> About this exercise: Check each line of the entries below for the string "Task"; copy every line where it appears.
──────── Available records ────────
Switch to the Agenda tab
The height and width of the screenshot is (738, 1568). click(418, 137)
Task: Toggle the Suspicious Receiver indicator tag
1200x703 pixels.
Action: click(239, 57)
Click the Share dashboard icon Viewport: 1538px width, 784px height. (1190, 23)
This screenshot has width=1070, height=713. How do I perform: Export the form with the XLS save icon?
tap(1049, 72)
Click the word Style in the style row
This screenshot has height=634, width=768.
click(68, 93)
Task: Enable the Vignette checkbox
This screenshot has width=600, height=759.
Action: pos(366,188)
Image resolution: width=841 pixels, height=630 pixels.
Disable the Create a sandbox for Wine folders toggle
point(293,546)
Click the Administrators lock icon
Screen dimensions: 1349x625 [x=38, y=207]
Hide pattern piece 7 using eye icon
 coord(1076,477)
────────
> Answer for this exercise:
Task: Toggle the Suspicious Receiver indicator tag
Task: Enable the Vignette checkbox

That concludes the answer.